## Exercises to complete
(1) Copy the part of the theorem opsrle page between "Theorem opsrle 21158" and "((𝐼 ordPwSer 𝑅)‘𝑇)", inclusive.
(2) List every hypothesis reference label given on the theorem opsrle page below.
(3) Continue the theorem opsrle page below from the point where it stops.

Theorem opsrle 21158

Description: An alternative expression for the set of polynomials, as the smallest subalgebra of the set of power series that contains all the variable generators. (Contributed by Mario Carneiro, 8-Feb-2015.) (Revised by Mario Carneiro, 2-Oct-2015.)

Hypotheses

Ref	Expression
opsrle.s	⊢ 𝑆 = (𝐼 mPwSer 𝑅)
opsrle.o	⊢ 𝑂 = ((𝐼 ordPwSer 𝑅)‘𝑇)
opsrle.b	⊢ 𝐵 = (Base‘𝑆)
opsrle.q	⊢ < = (lt‘𝑅)
opsrle.c	⊢ 𝐶 = (𝑇 <bag 𝐼)
opsrle.d	⊢ 𝐷 = {ℎ ∈ (ℕ0 ↑m 𝐼) ∣ (◡ℎ “ ℕ) ∈ Fin}
opsrle.l	⊢ ≤ = (le‘𝑂)
opsrle.t	⊢ (𝜑 → 𝑇 ⊆ (𝐼 × 𝐼))

## Dataset content

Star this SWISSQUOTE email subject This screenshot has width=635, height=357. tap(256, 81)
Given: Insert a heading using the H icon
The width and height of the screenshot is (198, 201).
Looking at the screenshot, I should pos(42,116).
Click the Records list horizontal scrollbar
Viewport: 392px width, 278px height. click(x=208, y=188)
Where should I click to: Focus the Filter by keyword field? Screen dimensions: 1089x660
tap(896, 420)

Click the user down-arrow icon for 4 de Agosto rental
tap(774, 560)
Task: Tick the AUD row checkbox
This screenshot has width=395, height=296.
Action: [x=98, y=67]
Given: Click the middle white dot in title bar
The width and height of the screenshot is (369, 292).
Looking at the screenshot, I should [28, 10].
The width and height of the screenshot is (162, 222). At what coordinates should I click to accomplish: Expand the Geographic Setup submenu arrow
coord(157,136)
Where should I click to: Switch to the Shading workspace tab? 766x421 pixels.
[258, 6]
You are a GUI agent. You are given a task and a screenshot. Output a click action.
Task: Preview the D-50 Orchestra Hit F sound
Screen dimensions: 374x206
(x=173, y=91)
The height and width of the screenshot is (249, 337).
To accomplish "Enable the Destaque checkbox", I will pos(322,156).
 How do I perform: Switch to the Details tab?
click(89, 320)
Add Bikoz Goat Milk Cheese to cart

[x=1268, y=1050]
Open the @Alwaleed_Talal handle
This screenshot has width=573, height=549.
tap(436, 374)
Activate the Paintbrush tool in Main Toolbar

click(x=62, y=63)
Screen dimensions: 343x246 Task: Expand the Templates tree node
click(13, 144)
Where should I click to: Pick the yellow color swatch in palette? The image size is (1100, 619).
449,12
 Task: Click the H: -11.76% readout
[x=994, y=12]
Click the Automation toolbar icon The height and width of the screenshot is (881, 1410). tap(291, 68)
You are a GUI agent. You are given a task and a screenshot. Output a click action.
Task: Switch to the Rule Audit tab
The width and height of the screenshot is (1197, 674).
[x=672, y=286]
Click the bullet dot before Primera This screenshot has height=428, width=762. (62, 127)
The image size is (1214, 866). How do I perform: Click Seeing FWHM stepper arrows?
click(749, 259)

## Answer set
(1)
Theorem opsrle 21158

Description: An alternative expression for the set of polynomials, as the smallest subalgebra of the set of power series that contains all the variable generators. (Contributed by Mario Carneiro, 8-Feb-2015.) (Revised by Mario Carneiro, 2-Oct-2015.)

Hypotheses

Ref	Expression
opsrle.s	⊢ 𝑆 = (𝐼 mPwSer 𝑅)
opsrle.o	⊢ 𝑂 = ((𝐼 ordPwSer 𝑅)‘𝑇)

(2) opsrle.s, opsrle.o, opsrle.b, opsrle.q, opsrle.c, opsrle.d, opsrle.l, opsrle.t

(3)
Assertion

Ref	Expression
opsrle	⊢ (𝜑 → ≤ = {⟨𝑥, 𝑦⟩ ∣ ({𝑥, 𝑦} ⊆ 𝐵 ∧ (∃𝑧 ∈ 𝐷 ((𝑥‘𝑧) < (𝑦‘𝑧) ∧ ∀𝑤 ∈ 𝐷 (𝑤𝐶𝑧 → (𝑥‘𝑤) = (𝑦‘𝑤))) ∨ 𝑥 = 𝑦))})

Distinct variable groups:   𝑥,𝑦,𝐵   𝑧,𝑤,𝐷   𝑤,ℎ,𝑥,𝑦,𝑧,𝐼   𝑤,𝑅,𝑥,𝑦,𝑧   𝜑,𝑤,𝑥,𝑦,𝑧   𝑤,𝑇,𝑥,𝑦,𝑧

Allowed substitution hints:   𝜑(ℎ)   𝐵(𝑧,𝑤,ℎ)   𝐶(𝑥,𝑦,𝑧,𝑤,ℎ)   𝐷(𝑥,𝑦,ℎ)   𝑅(ℎ)   𝑆(𝑥,𝑦,𝑧,𝑤,ℎ)   < (𝑥,𝑦,𝑧,𝑤,ℎ)   𝑇(ℎ)   ≤ (𝑥,𝑦,𝑧,𝑤,ℎ)   𝑂(𝑥,𝑦,𝑧,𝑤,ℎ)

Proof of Theorem opsrle

Step	Hyp	Ref	Expression
1		opsrle.s	. . . . 5 ⊢ 𝑆 = (𝐼 mPwSer 𝑅)
2		opsrle.o	. . . . 5 ⊢ 𝑂 = ((𝐼 ordPwSer 𝑅)‘𝑇)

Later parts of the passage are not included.